====== Quoted text
Baby's Bedtime - one mother's perspective

Written by Jo Windsor   
As first-time parents-to-be, my husband and I, like so many others before and after us, suddenly faced the frightening prospect of sleepless nights - not the occasional, one-off due to unforeseen circumstances, but the continuous, nightly ritual of not getting our regular 7-8 hours a night of good, sound sleep.  We were worried! 

We were also absolutely determined to do everything within our power to ensure our child slept well.

In our quest, we read book after book of recommended bedtime routines, asked endless questions of friends with babies and jotted down pages of notes as we planned our course of action.

The big day finally arrived, surprisingly on time, and we were presented with our beautiful first-born baby son.

What happened next?  Well, to cut a long story short, as those of you who are parents already know, babies, being the very individual souls that they are, don't necessarily conform to rigid routines prescribed by other people. 

What we did learn to do was adapt. 

We did use a routine, we kept all our books and our notes, but our baby was an individual, and therefore his routine should be individual - to him.

We also discovered the secret of sleep cues - moments, items, people - things that you choose that tell your baby that this is time to sleep, that this is bedtime. 

Our baby's routine was his first sleep cue, in particular the wind down period in the hour before bed, in which we consistently followed the same pattern every night (except in very exceptional circumstances) and which he learned to associate with the approach of bedtime.  

Our baby had the same musical toy as a sleep cue, played every night at bedtime, and played again if he later woke for some reason.  He learned to associate this with going to sleep.  Three years later he still likes to play his musical toy at bedtime, but this is now accompanied by a bedtime story in acknowledgement of the fact that he is older.
============
- [Exercise task]:
Continue the text on a baby's bedtime from where it stops.
====== Entries provided
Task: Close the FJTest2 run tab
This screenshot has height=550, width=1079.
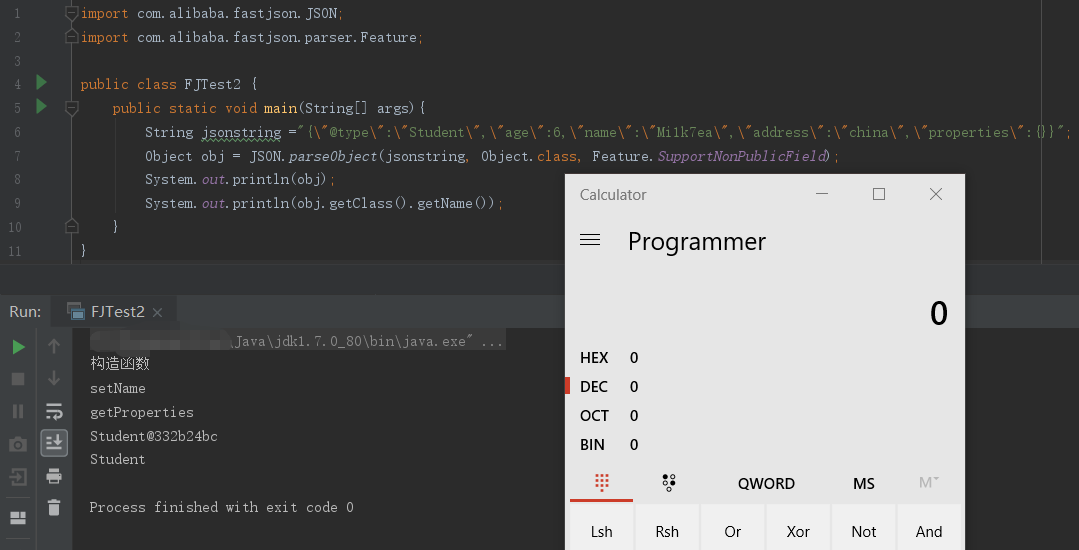Action: tap(158, 311)
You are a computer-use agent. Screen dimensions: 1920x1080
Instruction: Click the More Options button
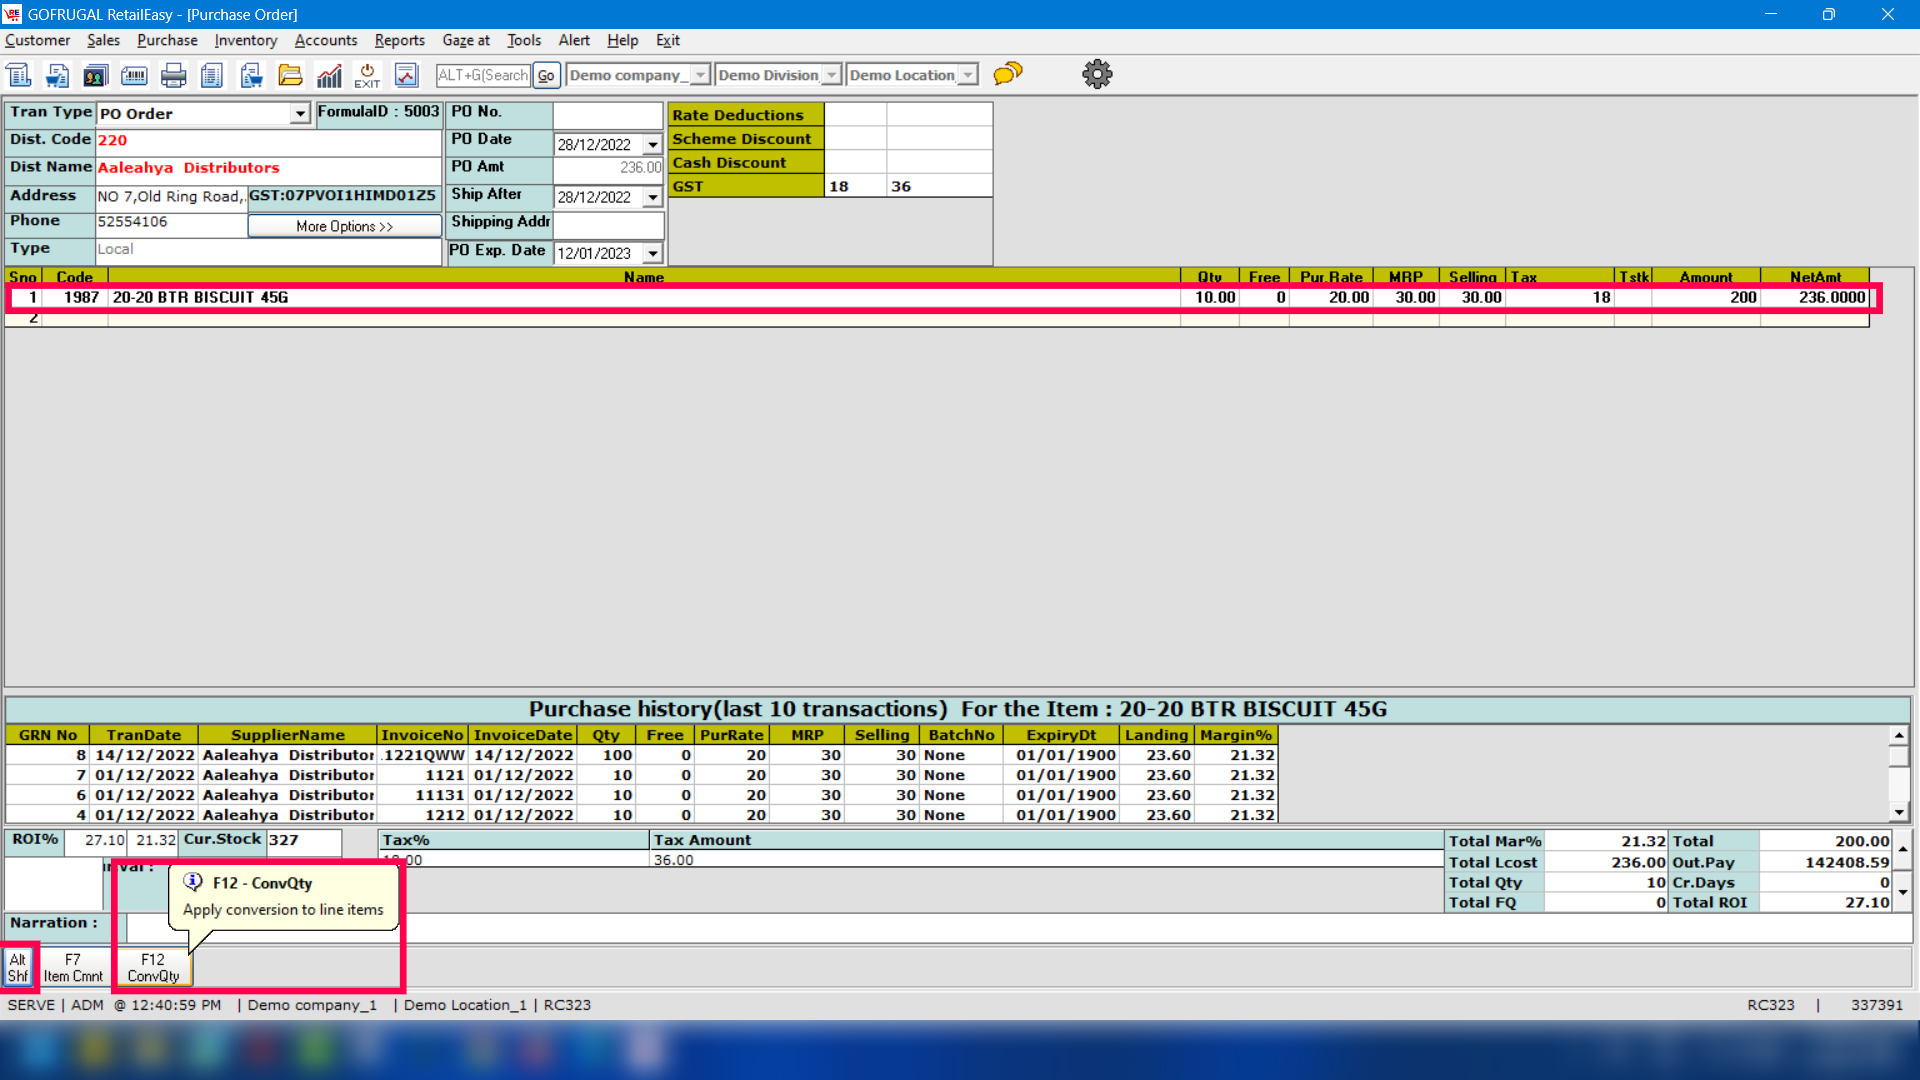coord(344,226)
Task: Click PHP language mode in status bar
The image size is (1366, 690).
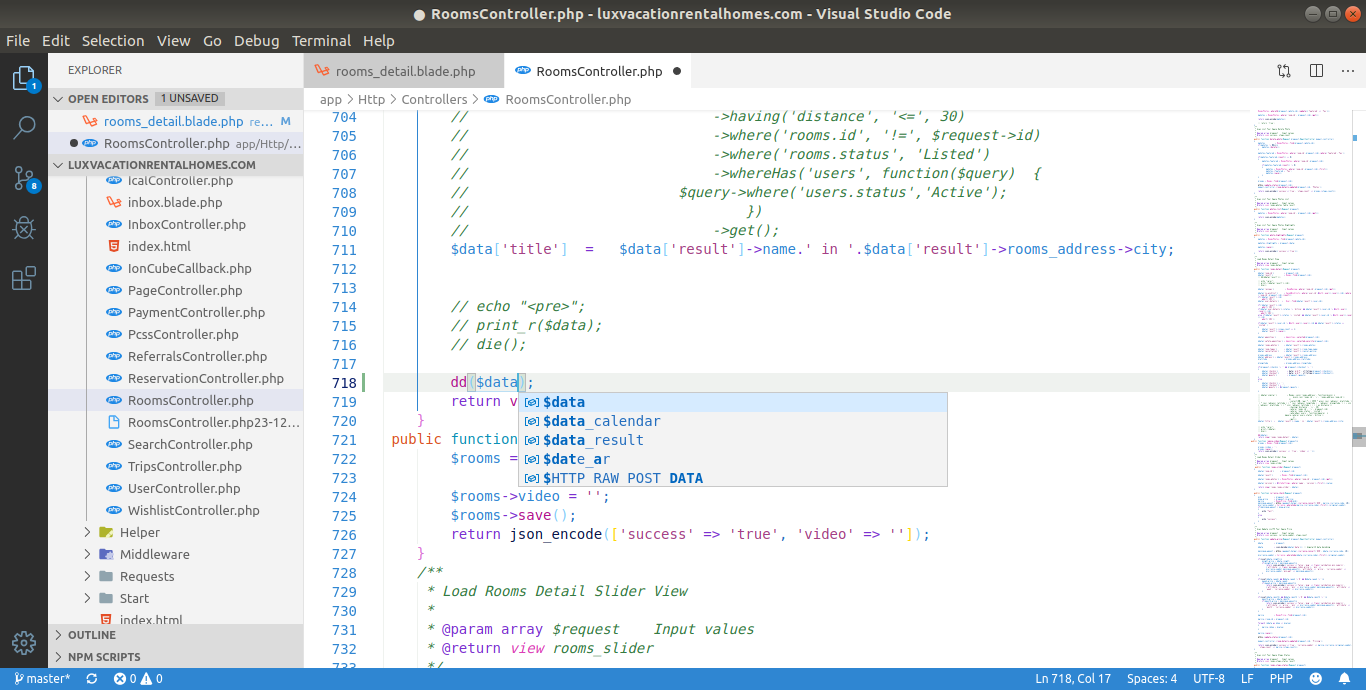Action: pyautogui.click(x=1281, y=679)
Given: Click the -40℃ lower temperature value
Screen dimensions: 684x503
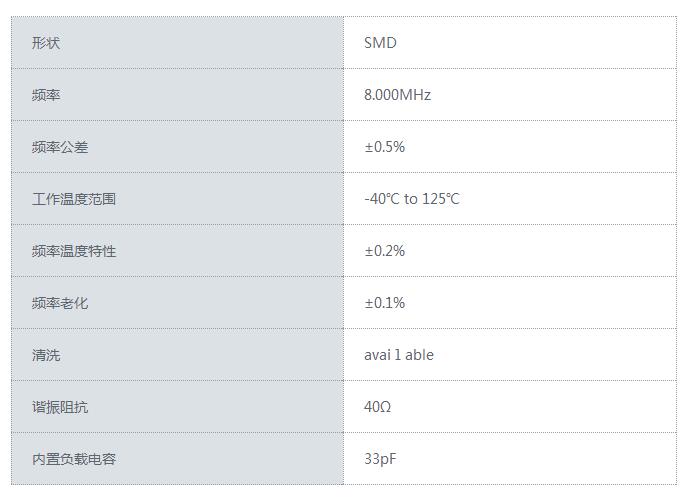Looking at the screenshot, I should [x=381, y=199].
============
- [Answer for this exercise]:
Finally, and probably the most important sleep cue of all, was our baby's comforter toy.  Introduced into his cot moments after birth we had religiously followed instructions before my baby's arrival home and kept the chosen comforter in bed with us before he was born so that it could take up the all-important 'comforting mummy/daddy smells'.  We never regretted it!  My son's comforter toy became a firm sleep friend.  It let him know that mummy or daddy was near when we left his room at bedtime; it soothed him to sleep without tears or disruption if he woke in the night, and it comforted him in unfamiliar places.  Three years later, he is still very firmly attached to his comforter toy at night, although his need of it during the day has lessened with maturity.

Incidentally, in case you are wondering, we are now lucky enough to be mum and dad to two gorgeous, lively, happy boys aged four and two and a half respectively, and yes, apart from the occasional exception when they are poorly, or have a bad dream, they sleep...well, like babies!